Problem to work on :: Set down each line of the data exactly, but not the pictures.

Data shown ::
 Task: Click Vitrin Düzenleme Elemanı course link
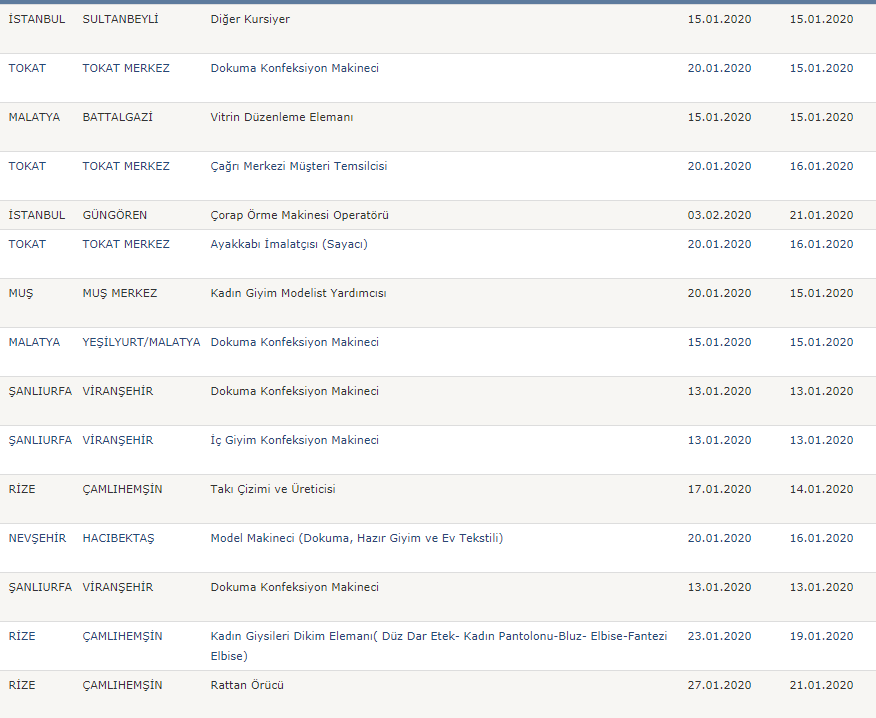click(282, 117)
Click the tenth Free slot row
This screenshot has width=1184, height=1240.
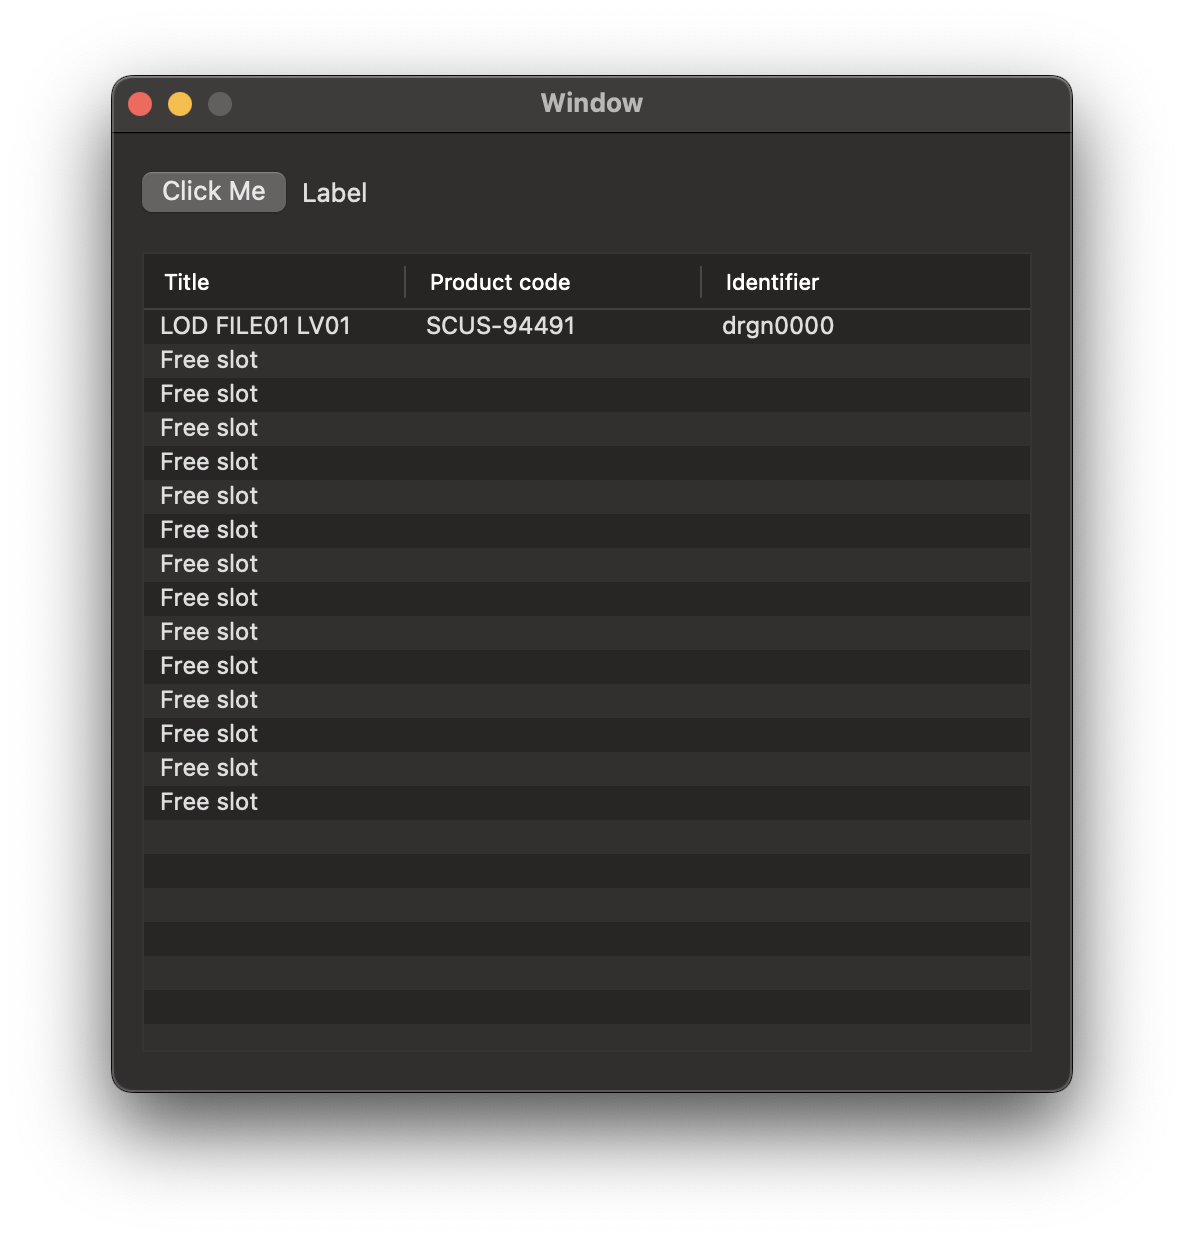click(208, 665)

Output for this task ::
 Task: Click Vitrin Düzenleme Elemanı course link
click(282, 117)
Click the tenth Free slot row
This screenshot has width=1184, height=1240.
click(208, 665)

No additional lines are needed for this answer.